Until internal combustion engines were developed in the late 19th century, the main method for drilling rock was muscle power of man or animal. The technique of oil drilling through percussion or rotary drilling has its origins dating back to the ancient Chinese Han dynasty in 100 BC, where percussion drilling was used to extract natural gas in the Sichuan province. Early oil and gas drilling methods were seemingly primitive although the process required several technical skills. The skills involved the availability of heavy iron bits and long bamboo poles, the manufacturing of long and sturdy cables woven from bamboo fiber, and levers. Heavy iron bits were attached to long bamboo cables suspended from bamboo derricks and then were repeatedly raised and dropped into a manually dug hole by having two to six men jumping on a lever. Han dynasty oil wells made by percussion drilling were effective but only reached 10 meters deep and 100 meters by the 10th century. By the 16th century, the Chinese were exploring and drilling oil wells more than 2000 feet deep. Chinese well drilling technology was introduced to Europe in 1828. A modernized variant of the ancient Chinese drilling technique was used by American businessman Edwin Drake to drill Pennsylvania's first oil well in 1859 using small steam engines to power the drilling process rather than by human muscle. Cable tool drilling was developed in ancient China and was used for drilling brine wells. The salt domes also held natural gas, which some wells produced and which was used for evaporation of the brine.

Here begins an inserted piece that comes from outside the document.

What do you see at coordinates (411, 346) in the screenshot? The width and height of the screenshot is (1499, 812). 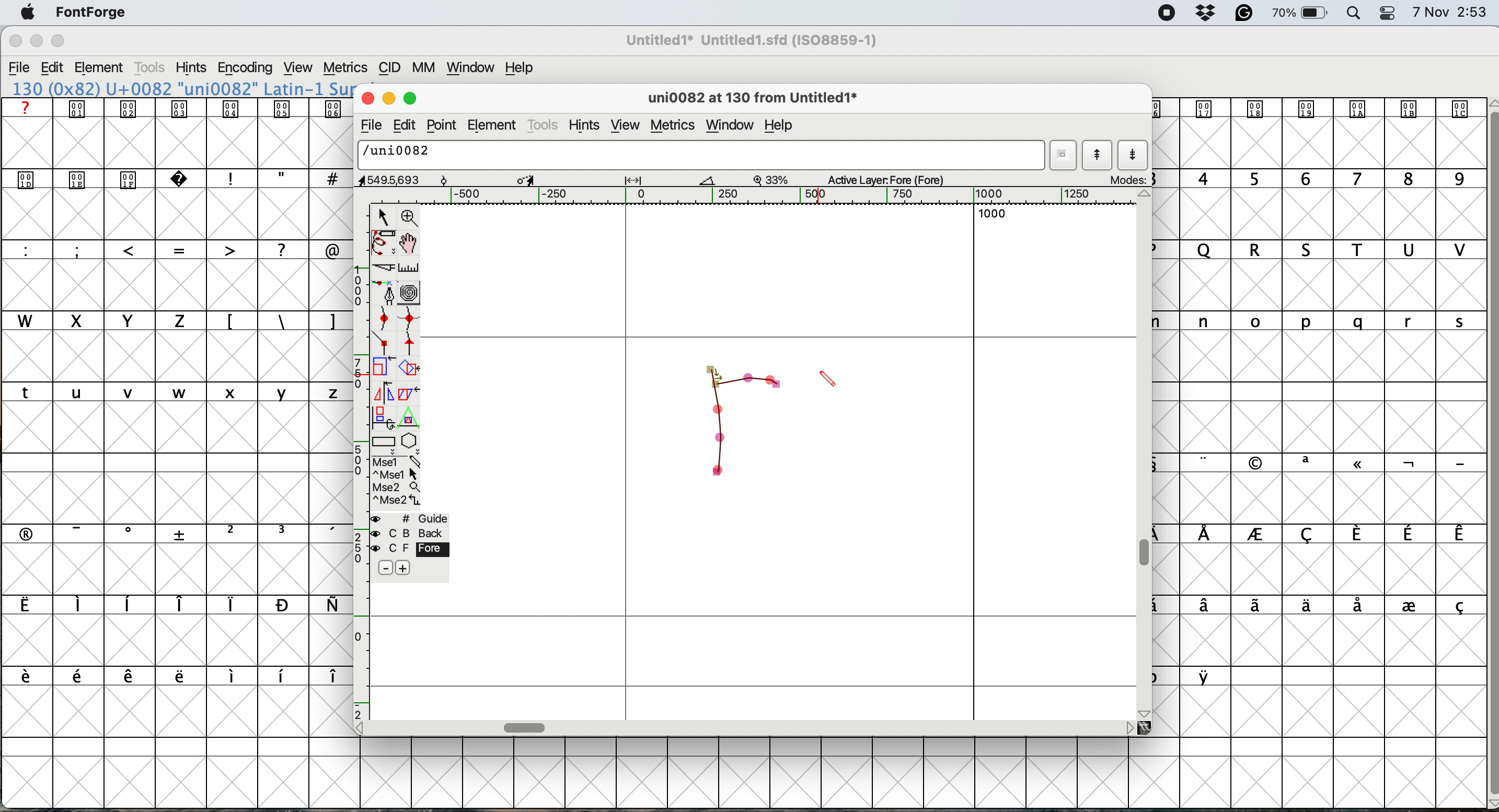 I see `add a tangent point` at bounding box center [411, 346].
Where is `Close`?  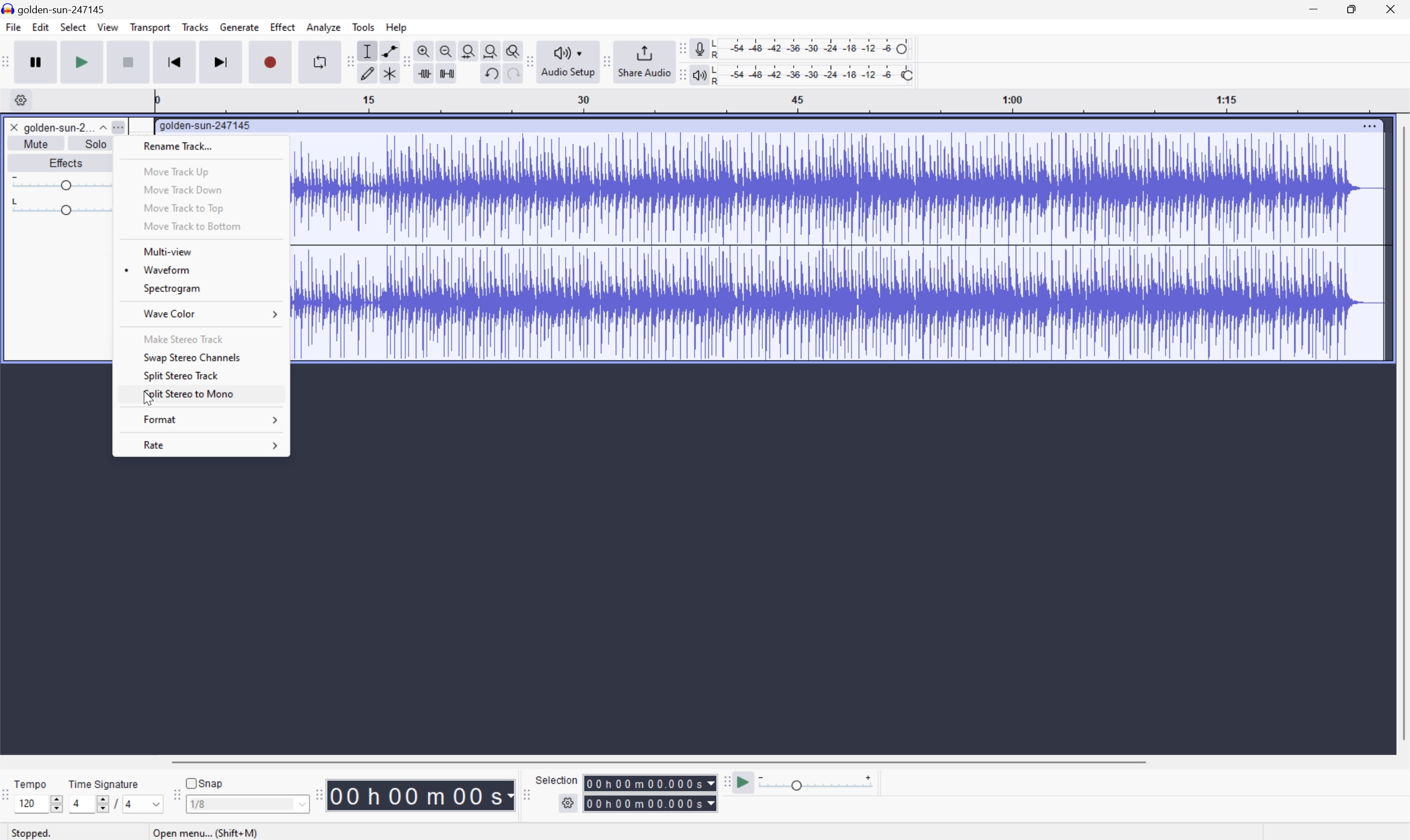
Close is located at coordinates (13, 127).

Drake learned of cable tool drilling from Chinese laborers in the U.S. The first primary product was kerosene for lamps and heaters. Similar developments around Baku fed the European market.

In the 1970s, outside of the oil and gas industry, roller bits using mud circulation were replaced by the first pneumatic reciprocating piston Reverse Circulation (RC) drills. The former became essentially obsolete for most shallow drilling, now only used in certain situations where rocks preclude other methods. RC drilling proved much faster and more efficient. It continues to improve with better metallurgy, deriving harder, more durable bits and new compressors capable of delivering higher air pressures at higher volumes, enabling deeper and faster penetration. Diamond drilling has remained essentially unchanged since its inception.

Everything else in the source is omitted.